**Selected extract:**
══════

How to read the story of Pinchas, a shatteringly brutal tale of love and violence? That is the question in this week’s Torah portion, especially for the modern Jew?

The story begins this way:

“Now YHVH spoke to Moses, saying, ‘Pinchas, son of Elazar son of Aaron the priest, has turned my venomous-anger from the Children of Israel in his being zealous with My jealousy in their midst, so that I did not finish off the children of Israel in my jealousy.” (Numbers 25:10-11)

What did Pinchas do to attract God’s attention? Without due process he took his sword and in one thrust plunged it into the back of the Israelite man Zimri and through the belly of the Midianite woman Cozbi who were locked in an amorous embrace, and Pinchas killed them dead.

The Torah tells us that God credited Pinchas with having saved thousands who God was about to kill Himself, but Pinchas’ righteous rage kept God’s violence at bay. Then God rewarded Pinchas with “briti shalom – My covenant of peace.”

If this were the entire story many of us would despair its implications. Indeed, Jewish extremist rabbis in Israel have used this story in recent years to justify attacking Reform rabbis in the manner Pinchas attacked Zimri.

Thankfully, the midrashic and esoteric traditions explores deeper truths hidden in this grim tale that offer meaning and not despair.

Most rabbinic commentary justifies Pinchas’ deed as virtuous. There is, nevertheless, a mystical strain that regards Cozbi’s and Zimri’s love not as a great sin at all, but as a union so pure and beautiful that the world could not contain it.

For this understanding I’m grateful to Rabbi Jonathan Omer-man and Rabbi Yosi Gordon for bringing forward the reflections of some of our greatest mystic sages, Rabbis Isaac Luria, Chaim vital, Abraham Azulai, and the Izbeca Rabbi (“Learn Torah With…” – July 22, 1995). They have written:

“There are ten degrees of fornication in the world. At the lowest level, the worst, the will to sin is even greater than the desire to perform the act, and the person has to urge himself on to sally out into the world and sully it. At each ascending level, however, the protagonist’s will becomes progressively more powerful. At the tenth and final level, which is extremely rare, the desire is so powerful that no human will in the world would be strong enough to vanquish it. We must conclude that it was not a sin at all, but God’s will. Zimri and Cozbi, far from being wicked sinners, were a couple ordained from the beginning of creation.”

In other words, Zimri’s and Cozbi’s love was so high and exalted that it could neither be realized nor sustained in the real world, reminding us of the forbidden love of Romeo and Juliet and that of the maiden and her beloved in The Song of Songs 8:6-7:

Ki azah cha-mavet ahavah, /  kasha chishol kin’ah.

══════

**Listed entries:**
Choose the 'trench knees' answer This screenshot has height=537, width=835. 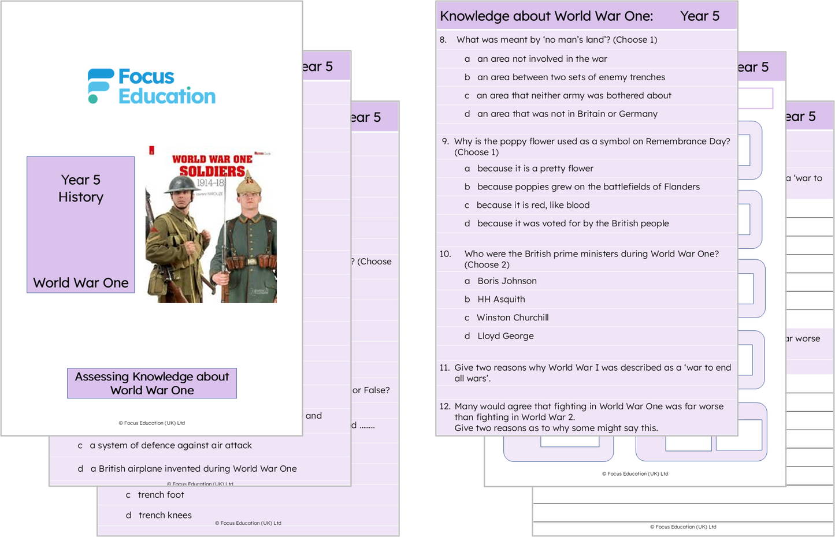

══════

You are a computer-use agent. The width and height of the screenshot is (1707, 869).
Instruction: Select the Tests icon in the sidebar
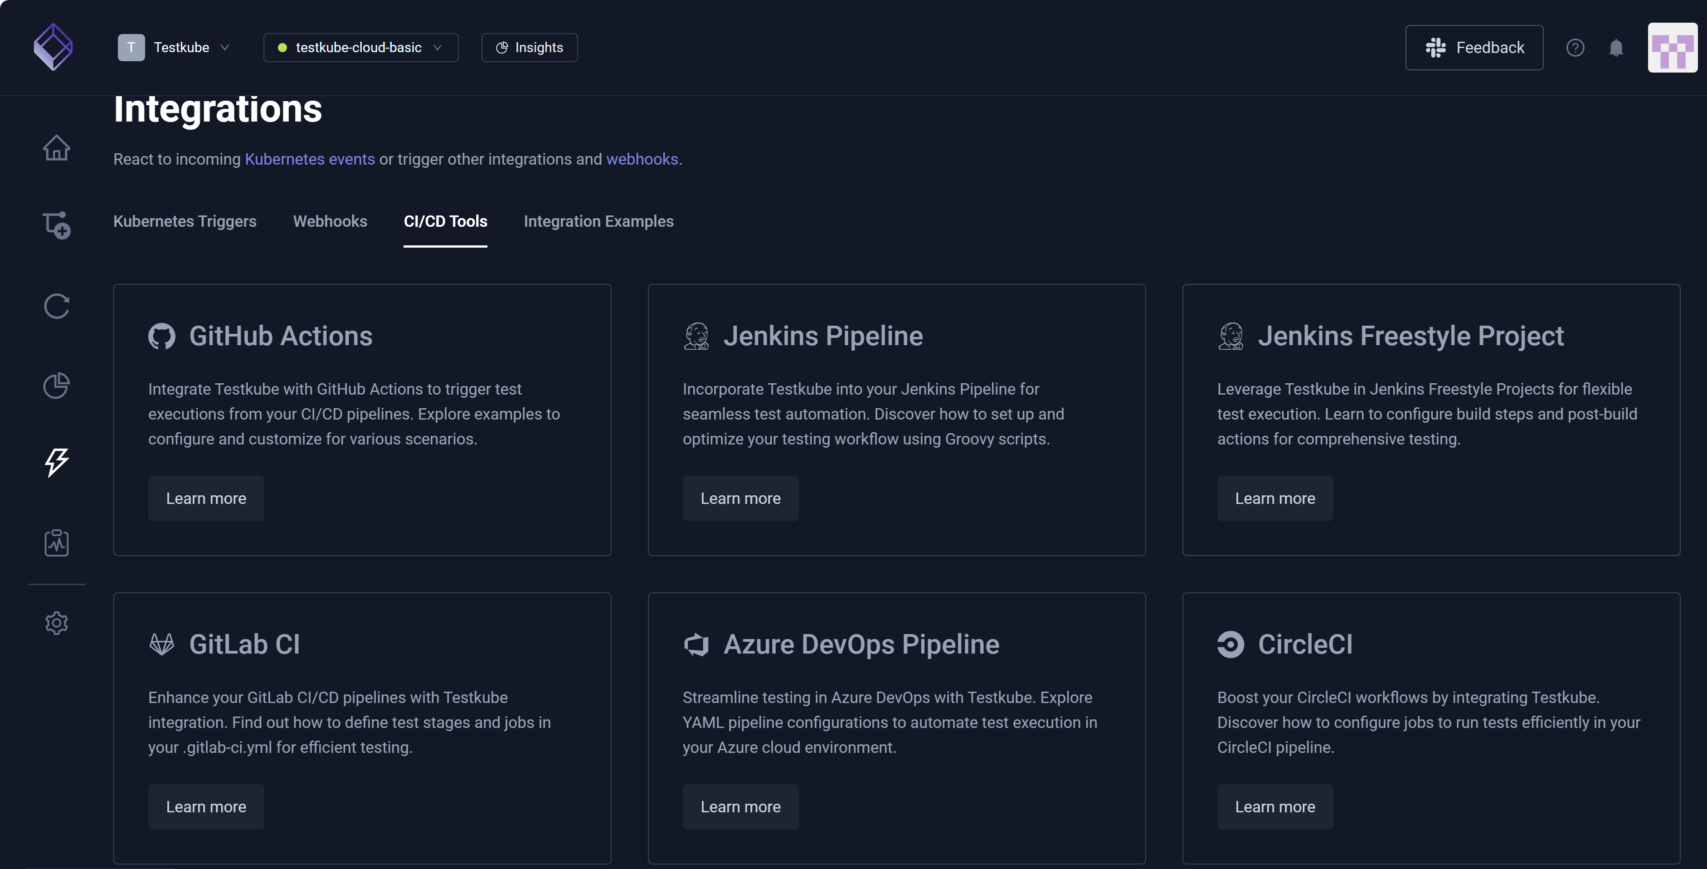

══════

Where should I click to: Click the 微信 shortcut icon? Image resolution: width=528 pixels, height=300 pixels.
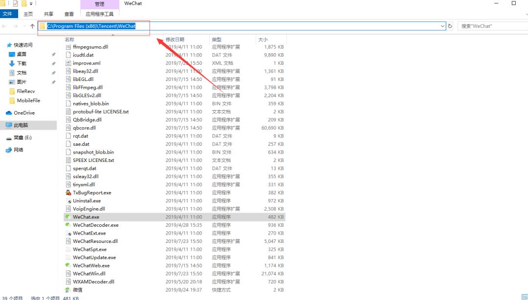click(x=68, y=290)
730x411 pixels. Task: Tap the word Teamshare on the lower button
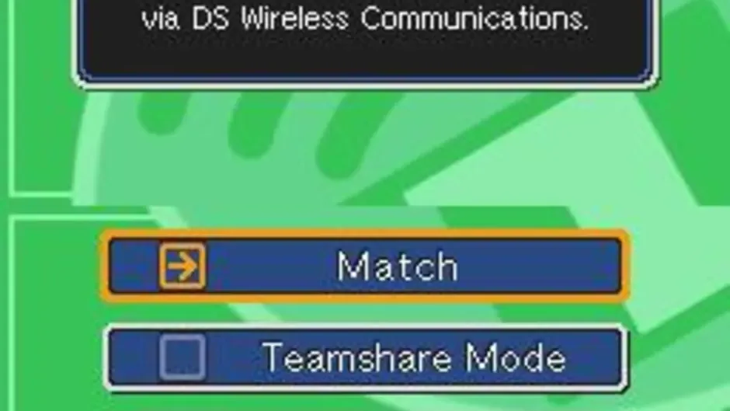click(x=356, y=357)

══════

**What needs to be done:** Copy out the passage about Pinchas between "How to read" and "killed them dead.", inclusive. Rely only on the passage about Pinchas; the data plays no part.

**Written answer:**
How to read the story of Pinchas, a shatteringly brutal tale of love and violence? That is the question in this week’s Torah portion, especially for the modern Jew?

The story begins this way:

“Now YHVH spoke to Moses, saying, ‘Pinchas, son of Elazar son of Aaron the priest, has turned my venomous-anger from the Children of Israel in his being zealous with My jealousy in their midst, so that I did not finish off the children of Israel in my jealousy.” (Numbers 25:10-11)

What did Pinchas do to attract God’s attention? Without due process he took his sword and in one thrust plunged it into the back of the Israelite man Zimri and through the belly of the Midianite woman Cozbi who were locked in an amorous embrace, and Pinchas killed them dead.